Editor's Note: This article is a part of an Op-Ed series, "Second Opinion," where patient experts and health writers share their take on current research, news, and trends in health and medicine. The views expressed in this article do not reflect the opinions or views of HealthCentral.com.
Let’s face it — when you’re going through perimenopause or menopause, the symptoms can be downright frustrating. You probably know about the hot flashes and night sweats, but other common symptoms include erratic periods, insomnia, fatigue, depression, anxiety, and low sex drive.
The conventional treatment for these symptoms is hormone replacement therapy (HRT): conjugated estrogen and progesterone drugs like Premarin and Prempro, or bioidentical estrogen and progesterone creams, pills, pellets, or patches. There are, however, risks associated with any type of HRT. These risks are even greater if you have a family history of breast or ovarian cancer, or you’re post-menopausal.
If, like me, you'd prefer a low-risk, natural, and non-prescription approach to managing menopause symptoms, not all hope is lost. Let me tell you about two supplements — melatonin and maca — that helped me sail through my perimenopause and menopause.
My Melatonin Story
I first discovered the hormonal effects of melatonin when I began having insomnia for the first time during perimenopause in my mid-40s. I started taking 3 mg of melatonin nightly to help with sleep. The melatonin significantly improved my sleep, but its benefits didn’t stop there.
For the past few years, I had been experiencing another classic perimenopause symptom: irregular menstrual periods. My periods lasted anywhere from two days to two weeks, and they were heavy, painful, and filled with clots. They were also coming anywhere from two to six weeks apart. But now, after several months of melatonin use, I noticed my periods had returned to normal. They were pain-free, coming every 28 days, lasted five days, and were a normal flow and color.
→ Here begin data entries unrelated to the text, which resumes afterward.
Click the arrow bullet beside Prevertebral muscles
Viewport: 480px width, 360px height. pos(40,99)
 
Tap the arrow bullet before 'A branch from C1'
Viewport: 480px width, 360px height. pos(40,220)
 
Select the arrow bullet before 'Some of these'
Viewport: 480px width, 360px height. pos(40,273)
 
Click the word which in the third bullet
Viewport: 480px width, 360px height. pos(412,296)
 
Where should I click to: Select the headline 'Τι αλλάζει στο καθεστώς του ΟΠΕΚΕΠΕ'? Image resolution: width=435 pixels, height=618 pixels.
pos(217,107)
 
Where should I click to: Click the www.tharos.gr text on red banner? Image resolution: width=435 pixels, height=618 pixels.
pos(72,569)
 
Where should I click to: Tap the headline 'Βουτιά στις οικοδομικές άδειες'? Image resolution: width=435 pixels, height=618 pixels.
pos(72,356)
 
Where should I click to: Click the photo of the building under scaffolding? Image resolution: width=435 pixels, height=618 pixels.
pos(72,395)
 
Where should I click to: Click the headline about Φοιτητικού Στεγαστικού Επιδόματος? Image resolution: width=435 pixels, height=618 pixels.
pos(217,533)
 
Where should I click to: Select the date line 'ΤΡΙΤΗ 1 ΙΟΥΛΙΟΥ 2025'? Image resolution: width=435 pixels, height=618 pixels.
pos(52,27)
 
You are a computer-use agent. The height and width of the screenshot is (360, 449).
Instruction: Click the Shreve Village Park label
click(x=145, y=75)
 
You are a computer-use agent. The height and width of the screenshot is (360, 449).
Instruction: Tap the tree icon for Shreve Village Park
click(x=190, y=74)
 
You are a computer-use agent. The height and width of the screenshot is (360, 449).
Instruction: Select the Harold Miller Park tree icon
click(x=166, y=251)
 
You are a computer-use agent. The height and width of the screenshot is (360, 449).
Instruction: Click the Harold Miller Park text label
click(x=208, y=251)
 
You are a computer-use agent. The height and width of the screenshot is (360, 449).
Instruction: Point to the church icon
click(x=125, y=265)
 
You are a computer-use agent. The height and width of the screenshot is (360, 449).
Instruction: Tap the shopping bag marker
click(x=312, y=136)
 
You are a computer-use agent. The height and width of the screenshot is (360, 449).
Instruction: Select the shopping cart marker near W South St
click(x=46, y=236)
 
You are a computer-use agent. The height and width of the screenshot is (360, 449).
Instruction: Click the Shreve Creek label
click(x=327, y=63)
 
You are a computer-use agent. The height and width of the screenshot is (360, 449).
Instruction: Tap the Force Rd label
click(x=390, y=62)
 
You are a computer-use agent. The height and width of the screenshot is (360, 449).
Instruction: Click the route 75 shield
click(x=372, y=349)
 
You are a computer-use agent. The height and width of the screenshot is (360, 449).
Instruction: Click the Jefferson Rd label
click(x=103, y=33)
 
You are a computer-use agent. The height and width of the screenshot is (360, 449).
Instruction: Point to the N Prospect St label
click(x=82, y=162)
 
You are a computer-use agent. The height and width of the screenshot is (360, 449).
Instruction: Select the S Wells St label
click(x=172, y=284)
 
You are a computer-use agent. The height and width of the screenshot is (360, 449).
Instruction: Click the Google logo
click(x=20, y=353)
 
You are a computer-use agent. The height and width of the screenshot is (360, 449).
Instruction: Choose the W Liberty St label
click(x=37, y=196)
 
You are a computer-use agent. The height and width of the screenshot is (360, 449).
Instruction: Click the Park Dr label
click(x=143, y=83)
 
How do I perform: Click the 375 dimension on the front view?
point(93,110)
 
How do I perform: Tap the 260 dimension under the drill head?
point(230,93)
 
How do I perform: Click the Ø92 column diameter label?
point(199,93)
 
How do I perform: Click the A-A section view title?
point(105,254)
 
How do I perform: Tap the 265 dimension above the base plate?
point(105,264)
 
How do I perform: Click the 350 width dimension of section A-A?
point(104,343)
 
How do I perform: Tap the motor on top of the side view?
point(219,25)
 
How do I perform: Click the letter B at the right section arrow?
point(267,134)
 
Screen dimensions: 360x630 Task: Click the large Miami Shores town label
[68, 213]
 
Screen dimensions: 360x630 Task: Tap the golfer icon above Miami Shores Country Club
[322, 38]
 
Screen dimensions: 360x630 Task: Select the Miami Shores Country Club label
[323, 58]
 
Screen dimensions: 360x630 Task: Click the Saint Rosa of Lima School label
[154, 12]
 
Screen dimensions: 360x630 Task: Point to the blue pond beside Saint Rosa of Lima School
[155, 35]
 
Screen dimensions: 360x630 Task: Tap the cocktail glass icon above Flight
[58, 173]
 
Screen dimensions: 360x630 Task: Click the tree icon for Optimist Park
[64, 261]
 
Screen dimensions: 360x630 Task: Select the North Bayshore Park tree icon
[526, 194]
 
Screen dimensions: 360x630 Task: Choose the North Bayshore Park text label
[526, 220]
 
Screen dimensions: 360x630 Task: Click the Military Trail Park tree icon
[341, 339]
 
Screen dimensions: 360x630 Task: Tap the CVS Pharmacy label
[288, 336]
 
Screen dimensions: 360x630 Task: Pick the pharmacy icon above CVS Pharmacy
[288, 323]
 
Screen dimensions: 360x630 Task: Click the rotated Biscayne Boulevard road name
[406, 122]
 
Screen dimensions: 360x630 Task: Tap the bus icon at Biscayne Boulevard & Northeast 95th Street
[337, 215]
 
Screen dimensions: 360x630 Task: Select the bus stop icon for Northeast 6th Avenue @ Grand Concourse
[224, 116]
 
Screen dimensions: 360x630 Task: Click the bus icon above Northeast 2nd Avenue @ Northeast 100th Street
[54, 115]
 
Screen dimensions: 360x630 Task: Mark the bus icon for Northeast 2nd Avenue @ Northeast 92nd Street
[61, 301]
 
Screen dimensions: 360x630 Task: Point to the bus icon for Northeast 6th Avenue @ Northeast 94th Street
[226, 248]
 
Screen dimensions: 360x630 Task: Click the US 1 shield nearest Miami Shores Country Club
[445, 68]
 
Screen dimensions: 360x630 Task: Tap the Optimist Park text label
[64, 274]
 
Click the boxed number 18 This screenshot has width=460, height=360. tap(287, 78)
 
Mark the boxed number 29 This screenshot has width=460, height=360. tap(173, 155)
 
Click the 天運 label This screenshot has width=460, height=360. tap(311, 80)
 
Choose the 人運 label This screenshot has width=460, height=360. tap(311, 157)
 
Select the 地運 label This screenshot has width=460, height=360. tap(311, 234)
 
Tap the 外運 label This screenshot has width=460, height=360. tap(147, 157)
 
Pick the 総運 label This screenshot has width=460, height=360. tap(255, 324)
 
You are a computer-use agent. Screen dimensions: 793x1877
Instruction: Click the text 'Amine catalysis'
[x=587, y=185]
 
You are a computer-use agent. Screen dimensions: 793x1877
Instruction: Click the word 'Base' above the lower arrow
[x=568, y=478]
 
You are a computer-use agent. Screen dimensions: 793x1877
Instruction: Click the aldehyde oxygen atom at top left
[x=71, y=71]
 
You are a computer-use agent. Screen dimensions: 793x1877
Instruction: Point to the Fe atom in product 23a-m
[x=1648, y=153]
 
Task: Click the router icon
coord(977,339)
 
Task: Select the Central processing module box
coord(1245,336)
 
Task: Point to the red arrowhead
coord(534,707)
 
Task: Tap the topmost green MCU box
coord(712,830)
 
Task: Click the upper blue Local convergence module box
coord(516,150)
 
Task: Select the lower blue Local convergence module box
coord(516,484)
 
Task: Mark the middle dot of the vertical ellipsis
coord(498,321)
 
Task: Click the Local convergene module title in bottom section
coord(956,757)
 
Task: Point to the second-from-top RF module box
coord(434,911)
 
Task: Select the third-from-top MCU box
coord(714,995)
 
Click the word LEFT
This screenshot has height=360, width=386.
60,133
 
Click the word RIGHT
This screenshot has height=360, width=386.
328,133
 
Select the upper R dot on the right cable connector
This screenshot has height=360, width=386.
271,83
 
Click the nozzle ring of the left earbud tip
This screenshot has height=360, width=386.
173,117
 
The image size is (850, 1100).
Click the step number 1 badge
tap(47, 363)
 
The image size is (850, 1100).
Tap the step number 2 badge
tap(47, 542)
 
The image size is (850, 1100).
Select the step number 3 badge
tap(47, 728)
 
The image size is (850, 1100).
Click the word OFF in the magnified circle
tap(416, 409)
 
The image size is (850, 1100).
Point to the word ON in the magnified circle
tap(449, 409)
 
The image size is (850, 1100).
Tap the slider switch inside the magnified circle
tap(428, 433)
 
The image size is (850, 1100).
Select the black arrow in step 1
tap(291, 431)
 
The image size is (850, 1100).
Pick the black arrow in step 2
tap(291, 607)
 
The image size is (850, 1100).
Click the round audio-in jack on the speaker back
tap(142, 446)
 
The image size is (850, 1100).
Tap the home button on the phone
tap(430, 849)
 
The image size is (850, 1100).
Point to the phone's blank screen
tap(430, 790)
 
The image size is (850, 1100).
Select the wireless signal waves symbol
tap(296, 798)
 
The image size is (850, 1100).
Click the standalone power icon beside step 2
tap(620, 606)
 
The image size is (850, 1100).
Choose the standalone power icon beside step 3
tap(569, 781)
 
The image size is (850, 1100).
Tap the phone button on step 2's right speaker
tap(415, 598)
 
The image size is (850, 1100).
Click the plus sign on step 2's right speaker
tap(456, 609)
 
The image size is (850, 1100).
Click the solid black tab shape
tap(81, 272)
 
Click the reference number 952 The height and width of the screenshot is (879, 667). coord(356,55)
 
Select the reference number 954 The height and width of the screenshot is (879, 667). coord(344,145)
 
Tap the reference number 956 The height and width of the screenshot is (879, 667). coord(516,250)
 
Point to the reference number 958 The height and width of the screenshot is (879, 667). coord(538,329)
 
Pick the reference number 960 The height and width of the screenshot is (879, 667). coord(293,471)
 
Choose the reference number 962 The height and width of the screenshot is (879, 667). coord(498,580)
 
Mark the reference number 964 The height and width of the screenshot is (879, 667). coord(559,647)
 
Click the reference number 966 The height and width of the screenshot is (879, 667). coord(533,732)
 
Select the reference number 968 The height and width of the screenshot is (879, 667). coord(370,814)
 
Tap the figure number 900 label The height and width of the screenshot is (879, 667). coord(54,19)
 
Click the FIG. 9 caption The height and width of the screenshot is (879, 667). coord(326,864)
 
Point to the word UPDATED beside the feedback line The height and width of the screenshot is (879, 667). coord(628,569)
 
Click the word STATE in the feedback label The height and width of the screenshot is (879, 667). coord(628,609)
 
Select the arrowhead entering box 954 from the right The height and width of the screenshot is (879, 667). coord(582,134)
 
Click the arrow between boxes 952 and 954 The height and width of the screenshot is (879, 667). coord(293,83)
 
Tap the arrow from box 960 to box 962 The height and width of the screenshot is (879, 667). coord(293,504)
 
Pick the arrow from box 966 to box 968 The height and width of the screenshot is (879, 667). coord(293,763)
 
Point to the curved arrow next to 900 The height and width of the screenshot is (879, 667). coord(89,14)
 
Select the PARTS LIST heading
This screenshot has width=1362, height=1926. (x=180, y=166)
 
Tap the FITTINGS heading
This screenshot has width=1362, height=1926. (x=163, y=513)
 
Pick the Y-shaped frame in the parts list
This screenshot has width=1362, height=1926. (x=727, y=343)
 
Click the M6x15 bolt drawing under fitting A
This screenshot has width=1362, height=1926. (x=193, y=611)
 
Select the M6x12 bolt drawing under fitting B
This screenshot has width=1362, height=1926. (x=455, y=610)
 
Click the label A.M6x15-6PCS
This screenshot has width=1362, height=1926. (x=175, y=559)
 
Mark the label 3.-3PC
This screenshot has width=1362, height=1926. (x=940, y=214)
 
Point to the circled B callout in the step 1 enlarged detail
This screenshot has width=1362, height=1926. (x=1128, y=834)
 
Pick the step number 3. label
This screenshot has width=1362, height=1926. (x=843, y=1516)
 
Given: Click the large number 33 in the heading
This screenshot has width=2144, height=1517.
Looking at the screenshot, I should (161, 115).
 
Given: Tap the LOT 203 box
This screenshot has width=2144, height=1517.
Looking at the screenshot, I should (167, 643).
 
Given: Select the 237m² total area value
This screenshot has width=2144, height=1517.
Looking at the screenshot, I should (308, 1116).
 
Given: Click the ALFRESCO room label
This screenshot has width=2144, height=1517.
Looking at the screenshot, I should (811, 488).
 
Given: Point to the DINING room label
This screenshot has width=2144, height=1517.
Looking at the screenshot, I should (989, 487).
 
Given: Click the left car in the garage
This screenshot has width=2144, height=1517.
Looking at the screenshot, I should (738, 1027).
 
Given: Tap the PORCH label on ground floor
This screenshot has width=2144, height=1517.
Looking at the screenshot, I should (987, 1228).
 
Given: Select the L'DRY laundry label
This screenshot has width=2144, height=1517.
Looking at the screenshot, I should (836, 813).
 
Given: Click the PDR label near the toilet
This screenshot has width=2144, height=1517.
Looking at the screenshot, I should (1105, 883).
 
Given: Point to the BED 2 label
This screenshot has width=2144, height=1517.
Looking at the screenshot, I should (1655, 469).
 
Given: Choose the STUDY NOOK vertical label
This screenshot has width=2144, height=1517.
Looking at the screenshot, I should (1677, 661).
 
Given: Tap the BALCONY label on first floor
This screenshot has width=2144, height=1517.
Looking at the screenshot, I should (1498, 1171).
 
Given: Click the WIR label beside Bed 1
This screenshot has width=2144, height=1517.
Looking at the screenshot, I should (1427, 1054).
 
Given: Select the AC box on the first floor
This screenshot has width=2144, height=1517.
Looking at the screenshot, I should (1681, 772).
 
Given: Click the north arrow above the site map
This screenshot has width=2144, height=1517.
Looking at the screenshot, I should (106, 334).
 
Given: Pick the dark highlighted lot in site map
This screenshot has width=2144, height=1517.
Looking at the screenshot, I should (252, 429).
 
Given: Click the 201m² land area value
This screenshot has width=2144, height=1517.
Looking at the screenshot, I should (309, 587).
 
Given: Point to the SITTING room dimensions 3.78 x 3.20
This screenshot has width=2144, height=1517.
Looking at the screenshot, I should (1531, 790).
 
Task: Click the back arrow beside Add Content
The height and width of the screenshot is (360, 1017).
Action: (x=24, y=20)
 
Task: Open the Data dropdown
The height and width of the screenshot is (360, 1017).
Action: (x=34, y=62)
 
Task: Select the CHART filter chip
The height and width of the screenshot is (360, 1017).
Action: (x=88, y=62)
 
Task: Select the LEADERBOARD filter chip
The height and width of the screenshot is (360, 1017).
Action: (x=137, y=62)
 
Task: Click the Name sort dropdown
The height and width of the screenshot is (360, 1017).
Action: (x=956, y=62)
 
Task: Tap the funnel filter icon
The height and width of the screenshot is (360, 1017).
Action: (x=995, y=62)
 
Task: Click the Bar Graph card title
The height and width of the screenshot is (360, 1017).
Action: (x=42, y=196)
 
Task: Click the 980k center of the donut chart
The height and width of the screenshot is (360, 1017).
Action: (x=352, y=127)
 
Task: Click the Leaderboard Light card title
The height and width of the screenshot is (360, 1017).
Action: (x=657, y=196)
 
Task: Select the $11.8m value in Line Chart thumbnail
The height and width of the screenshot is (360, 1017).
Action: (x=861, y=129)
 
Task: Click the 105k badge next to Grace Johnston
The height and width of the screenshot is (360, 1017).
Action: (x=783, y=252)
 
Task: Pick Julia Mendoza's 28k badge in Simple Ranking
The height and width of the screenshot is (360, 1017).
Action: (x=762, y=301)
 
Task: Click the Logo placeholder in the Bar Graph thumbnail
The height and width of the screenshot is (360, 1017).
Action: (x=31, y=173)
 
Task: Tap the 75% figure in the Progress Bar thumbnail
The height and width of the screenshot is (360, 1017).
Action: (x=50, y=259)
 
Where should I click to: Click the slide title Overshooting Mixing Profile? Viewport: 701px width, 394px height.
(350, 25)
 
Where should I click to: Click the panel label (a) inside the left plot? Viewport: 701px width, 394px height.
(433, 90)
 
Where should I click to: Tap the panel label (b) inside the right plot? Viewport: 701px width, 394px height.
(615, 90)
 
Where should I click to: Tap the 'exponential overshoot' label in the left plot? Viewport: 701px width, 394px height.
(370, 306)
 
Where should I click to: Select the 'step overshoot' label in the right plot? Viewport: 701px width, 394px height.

I couldn’t help but wonder whether the melatonin might have something to do with my cycle returning to normal.
Can melatonin Reduce Symptoms of Menopause?
At that time, I was writing my book, “The Menopause Thyroid Solution,” and I wanted to explore my theory — so I reached out to Walter Pierpaoli, M.D. This Italian physician and researcher is the author of the bestselling 1985 book “The Melatonin Miracle” and is one of the world’s leading researchers on melatonin. He’s actually credited with making the public widely aware of the benefits of melatonin for sleep problems and jet lag.
In an extensive phone interview, Dr. Pierpaoli told me the story of how he discovered the hormonal effects of melatonin. He conducted melatonin research with groups of perimenopausal and menopausal women, and After several months of low-dose melatonin use, many of the women saw their menstrual cycles return to normal and had relief of some of their perimenopausal and menopausal symptoms.
While some researchers have shown that melatonin has benefits on several aspects of menopause, others question the majority of studies evaluating the effects of alternative drugs to treat vasomotor symptoms (hot flashes, night sweats, palpitations).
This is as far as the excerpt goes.